5. The Joneses have been able to save up a small nest egg and pay off Mrs. Jones car and now they have $425.00 extra a month + the $100.00 a month from switching cars plus the original $35.00 a month credit card minimum payment plus the $75.00 a month expendable income. Now they have $635.00 a month expendable income.

6. They keep saving and paying down debt. They have saved enough to make a down payment on an investment that creates cash flow. This might be real estate or some other business that brings money in for them every month but where they don't have to leave their jobs.

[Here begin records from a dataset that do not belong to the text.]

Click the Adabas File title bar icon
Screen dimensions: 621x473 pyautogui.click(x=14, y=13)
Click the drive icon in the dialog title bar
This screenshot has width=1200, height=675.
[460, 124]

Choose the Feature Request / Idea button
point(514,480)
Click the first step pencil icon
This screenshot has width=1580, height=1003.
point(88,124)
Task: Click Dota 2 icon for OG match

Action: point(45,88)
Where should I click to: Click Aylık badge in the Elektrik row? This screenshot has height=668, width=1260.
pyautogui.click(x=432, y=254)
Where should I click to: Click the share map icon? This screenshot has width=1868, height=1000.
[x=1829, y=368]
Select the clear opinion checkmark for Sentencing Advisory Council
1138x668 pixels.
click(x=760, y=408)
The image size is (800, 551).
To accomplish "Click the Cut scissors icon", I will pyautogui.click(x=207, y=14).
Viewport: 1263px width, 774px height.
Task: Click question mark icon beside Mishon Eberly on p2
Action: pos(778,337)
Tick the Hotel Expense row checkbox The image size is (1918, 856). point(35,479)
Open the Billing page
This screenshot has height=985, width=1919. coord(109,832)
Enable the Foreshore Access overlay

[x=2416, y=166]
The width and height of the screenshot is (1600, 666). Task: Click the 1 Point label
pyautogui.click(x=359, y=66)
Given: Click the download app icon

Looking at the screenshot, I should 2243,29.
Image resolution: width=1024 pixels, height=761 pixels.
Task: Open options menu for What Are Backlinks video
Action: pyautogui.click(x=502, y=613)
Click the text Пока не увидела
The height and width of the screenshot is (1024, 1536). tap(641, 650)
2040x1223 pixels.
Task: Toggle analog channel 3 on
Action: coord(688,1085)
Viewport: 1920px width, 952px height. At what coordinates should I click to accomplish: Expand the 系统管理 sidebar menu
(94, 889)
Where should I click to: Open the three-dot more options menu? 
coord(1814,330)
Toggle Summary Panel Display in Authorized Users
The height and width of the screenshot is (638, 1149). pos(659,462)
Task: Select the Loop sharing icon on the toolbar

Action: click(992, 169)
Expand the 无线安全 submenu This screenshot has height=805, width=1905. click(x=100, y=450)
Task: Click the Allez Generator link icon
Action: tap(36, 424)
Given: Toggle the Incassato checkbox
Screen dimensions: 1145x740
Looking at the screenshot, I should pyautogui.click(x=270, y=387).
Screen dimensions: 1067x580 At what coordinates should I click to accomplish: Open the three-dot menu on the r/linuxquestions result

7. This snowballs until ideally all their debts are paid and they have a good living and retirement fund. Pretty good for giving up that Coffee and Mountain Dew and making some changes.

Mr. Jones had to consider that maybe he really couldn't afford that coffee that is "only" $4.95 that he "treated" himself to every day. It began with the small things and snowballed slowly over the years to bigger things. It was empowering to say no to the small things while the eyes were on the bigger things. Because once those things were mastered, Mr Jones bought himself a very occasional coffee that came with great satisfaction and no guilt. The Joneses changed their think to a thunk and snowballed their way out of depressing debt that had a stranglehold, one Coffee and Mountain Dew at a time.

1 comment:

  1. Excellent scenario - so typical of many of us Americans. It is just one little thing after another that piles up into one big snowball. We have crawled out from under huge debt ourselves by applying the very principles you mentioned, paying off one debt, and then combining that payment, and adding it to the next big debt. It is amazing how a little hard work pays off in big ways!